Biden spoke of his son, Beau, who served in Iraq and lived close to an open-air garbage dump, called a burn pit, which released toxic pollution. Beau Biden III, 46, the former attorney general of Delaware, died of a brain tumor in May 2015, though it remains unclear whether his proximity to those pits contributed to his illness.

According to the president, nearly $30 million is to be invested in new outpatient clinics in Salt Lake City under the act to provide care for a new wave of eligible veterans.

Burn pits and the PACT Act

Pamela Lein, a professor of neurotoxicology at University of California, Davis, wrote that “hundreds of open-air garbage dumps were spread across Afghanistan and Iraq, often close to encampments where American soldiers lived, worked, ate and slept.” Items burned, she wrote in her book on the subject, included plastics, tires, batteries, hazardous chemicals and munitions.

The U.S. Department of Defense has estimated almost 3.5 million soldiers could have been exposed to toxic smoke at levels enough to cause “significant adverse health effects,” and while soldiers had short-term exposure, Iraqi citizens downwind were chronically exposed to these toxic agents for a decade.

The illnesses produced by exposure to these toxins were slow to surface in veterans, who had to prove under-researched medical conditions were tied to their military service and struggled to get their conditions approved by the VA. From June 2007 to July 2020, congressional testimony from a representative of the Veterans Benefits Administration revealed nearly 78% of claimed conditions related to burn-pit exposure were denied, though that number does not provide information on the quality of the claims.

During that time, a class action lawsuit was winding through court, alleging the contractor who built and ran the burn pits — Kellogg, Brown and Root, a subsidiary of Halliburton at the time — did so negligently. In 2019, the lawsuit reached the Supreme Court, which refused to hear the case, upholding the District Court of Delaware’s judgement that anyone allegedly harmed by the burn pits needed to seek a remedy “through the military and the legislative process, not through the judiciary.”

It took the political pressure from an unlikely source — comedian and political commentator Jon Stewart — along with a team of lobbyists to make any sort of progress with legislation, starting in 2020.

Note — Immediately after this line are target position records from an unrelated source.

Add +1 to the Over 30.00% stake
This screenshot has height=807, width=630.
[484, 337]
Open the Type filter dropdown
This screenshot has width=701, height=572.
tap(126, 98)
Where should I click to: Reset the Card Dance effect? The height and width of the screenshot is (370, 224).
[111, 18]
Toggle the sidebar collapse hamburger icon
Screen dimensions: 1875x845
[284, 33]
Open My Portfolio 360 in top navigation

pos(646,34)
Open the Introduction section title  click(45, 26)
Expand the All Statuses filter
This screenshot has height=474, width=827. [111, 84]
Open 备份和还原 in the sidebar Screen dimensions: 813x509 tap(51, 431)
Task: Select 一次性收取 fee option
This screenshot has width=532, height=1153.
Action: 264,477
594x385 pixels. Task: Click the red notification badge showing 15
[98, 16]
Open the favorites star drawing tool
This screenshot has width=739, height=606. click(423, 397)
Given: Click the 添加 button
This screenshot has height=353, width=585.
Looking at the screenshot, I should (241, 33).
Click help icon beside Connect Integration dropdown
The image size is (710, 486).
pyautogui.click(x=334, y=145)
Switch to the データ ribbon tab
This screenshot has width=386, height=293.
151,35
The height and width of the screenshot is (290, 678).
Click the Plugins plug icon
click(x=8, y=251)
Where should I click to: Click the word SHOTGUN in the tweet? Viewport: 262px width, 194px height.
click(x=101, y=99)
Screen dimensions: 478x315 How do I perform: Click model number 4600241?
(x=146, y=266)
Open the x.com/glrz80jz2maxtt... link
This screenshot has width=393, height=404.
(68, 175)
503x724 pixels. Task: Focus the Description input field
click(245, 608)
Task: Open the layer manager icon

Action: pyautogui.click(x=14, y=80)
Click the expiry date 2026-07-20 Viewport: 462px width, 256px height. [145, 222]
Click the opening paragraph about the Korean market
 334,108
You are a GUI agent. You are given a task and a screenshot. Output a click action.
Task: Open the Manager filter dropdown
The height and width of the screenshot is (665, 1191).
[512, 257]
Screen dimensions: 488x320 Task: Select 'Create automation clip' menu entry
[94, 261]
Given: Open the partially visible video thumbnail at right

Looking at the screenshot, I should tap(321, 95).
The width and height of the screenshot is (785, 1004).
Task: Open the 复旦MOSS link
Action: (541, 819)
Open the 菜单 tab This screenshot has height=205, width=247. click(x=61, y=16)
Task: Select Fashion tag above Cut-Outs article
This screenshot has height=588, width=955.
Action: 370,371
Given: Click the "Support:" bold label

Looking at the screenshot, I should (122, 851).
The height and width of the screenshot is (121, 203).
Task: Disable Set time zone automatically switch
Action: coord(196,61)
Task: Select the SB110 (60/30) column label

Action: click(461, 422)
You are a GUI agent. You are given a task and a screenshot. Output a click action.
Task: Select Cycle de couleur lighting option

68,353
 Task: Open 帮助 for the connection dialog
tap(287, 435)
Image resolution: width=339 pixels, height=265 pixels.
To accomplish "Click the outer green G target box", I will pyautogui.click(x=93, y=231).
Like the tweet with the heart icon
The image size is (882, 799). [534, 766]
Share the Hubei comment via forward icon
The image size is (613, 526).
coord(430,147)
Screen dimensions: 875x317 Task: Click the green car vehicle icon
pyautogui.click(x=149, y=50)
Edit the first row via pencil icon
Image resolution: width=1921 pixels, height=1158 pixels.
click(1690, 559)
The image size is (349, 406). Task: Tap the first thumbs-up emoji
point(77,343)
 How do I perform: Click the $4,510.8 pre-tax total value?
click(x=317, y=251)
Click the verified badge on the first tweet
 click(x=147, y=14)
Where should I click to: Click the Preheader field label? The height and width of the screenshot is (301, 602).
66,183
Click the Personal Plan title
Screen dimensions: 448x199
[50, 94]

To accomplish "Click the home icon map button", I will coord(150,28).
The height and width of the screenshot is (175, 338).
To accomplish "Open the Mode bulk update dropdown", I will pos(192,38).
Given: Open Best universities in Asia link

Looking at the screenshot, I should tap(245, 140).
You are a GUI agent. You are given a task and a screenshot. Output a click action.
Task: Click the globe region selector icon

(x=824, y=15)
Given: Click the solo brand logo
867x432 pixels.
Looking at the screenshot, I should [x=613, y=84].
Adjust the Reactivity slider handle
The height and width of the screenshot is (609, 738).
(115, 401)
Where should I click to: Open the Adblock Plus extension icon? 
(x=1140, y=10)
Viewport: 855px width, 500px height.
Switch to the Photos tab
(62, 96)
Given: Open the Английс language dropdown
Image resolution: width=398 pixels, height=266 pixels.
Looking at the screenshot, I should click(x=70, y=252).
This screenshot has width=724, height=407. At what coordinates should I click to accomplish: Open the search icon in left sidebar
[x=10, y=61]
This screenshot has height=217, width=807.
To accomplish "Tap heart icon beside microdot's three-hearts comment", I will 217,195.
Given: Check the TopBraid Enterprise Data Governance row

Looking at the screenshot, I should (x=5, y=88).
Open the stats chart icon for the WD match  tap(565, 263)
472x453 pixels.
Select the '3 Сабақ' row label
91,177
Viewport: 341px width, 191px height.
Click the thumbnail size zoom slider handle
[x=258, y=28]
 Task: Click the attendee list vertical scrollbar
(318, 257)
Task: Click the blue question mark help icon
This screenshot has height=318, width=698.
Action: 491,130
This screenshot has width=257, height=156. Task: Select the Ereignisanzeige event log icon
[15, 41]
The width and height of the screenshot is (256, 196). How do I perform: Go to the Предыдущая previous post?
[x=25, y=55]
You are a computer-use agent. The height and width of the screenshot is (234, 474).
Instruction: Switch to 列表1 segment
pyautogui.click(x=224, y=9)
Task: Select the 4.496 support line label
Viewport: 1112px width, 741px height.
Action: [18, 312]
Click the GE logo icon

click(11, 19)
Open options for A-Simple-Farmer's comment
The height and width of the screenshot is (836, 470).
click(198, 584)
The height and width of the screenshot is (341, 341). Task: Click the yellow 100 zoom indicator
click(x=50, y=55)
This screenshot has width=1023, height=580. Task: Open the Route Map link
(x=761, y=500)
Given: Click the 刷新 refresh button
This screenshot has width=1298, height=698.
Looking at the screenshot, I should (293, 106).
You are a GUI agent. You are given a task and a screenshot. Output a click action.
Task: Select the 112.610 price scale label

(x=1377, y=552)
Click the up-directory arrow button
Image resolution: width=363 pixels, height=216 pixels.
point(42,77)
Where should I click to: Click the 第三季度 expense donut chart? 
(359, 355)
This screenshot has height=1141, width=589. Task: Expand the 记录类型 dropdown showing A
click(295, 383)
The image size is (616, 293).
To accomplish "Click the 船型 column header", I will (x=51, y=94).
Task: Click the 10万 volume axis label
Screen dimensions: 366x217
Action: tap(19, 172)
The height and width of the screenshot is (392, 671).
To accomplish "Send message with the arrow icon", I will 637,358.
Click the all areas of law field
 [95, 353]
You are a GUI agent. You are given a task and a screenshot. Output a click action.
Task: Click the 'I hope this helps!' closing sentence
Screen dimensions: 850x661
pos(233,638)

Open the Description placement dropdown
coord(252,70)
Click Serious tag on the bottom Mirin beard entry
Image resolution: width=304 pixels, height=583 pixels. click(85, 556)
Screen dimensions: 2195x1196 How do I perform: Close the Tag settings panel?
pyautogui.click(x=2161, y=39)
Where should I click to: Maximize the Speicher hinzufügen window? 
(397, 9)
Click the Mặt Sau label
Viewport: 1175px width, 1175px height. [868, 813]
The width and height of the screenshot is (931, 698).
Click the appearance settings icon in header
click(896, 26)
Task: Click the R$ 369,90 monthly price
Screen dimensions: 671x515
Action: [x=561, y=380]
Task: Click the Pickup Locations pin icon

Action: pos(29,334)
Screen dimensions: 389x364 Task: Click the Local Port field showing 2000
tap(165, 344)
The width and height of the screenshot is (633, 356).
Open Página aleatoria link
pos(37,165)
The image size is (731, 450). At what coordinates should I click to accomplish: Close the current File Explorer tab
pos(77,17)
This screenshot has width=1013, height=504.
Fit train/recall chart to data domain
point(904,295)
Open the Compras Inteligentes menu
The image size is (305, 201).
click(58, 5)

In August 2021, the VA instituted a new rule for processing disability claims for asthma, rhinitis and sinusitis for veterans who served in southwest Asia. Then, in April 2022, the VA defined nine types of rare respiratory cancers connected to burn-pit exposure. Lein says it was a step in the right direction, but many other cancers and medical conditions did not make the list.

The PACT Act added many types of cancers and illnesses, depending on the service location and type of exposure.

The PACT Act in Utah

The Veterans Benefit Administration has awarded $33.6 million in retroactive benefits from the time the act was signed until present, with a claim grant rate of 77.2%. Nationally, the organization surpassed the completion of 1 million claims on Friday, the most productive year in its history.

Critchfield said the Salt Lake City VA Health Care System, with a main campus and clinics across Utah, and some in Idaho and Nevada, is eager to start enrolling new veterans, and will be prioritizing the claims of veterans with cancer to make sure they get timely access to care and benefits.

Surviving family members of a veteran may also be eligible for benefits under the new expansion.

Due to an increase in PACT Act scams targeting veterans, Critchfield says those looking to enroll for health care or file disability claims should call an enrollment adviser at 801-584-2585, or use the official VA website. Veterans can also contact a local service organization like the American Legion, Disabled American Veterans, Veterans of Foreign Wars or the Utah State Division of Veterans Affairs.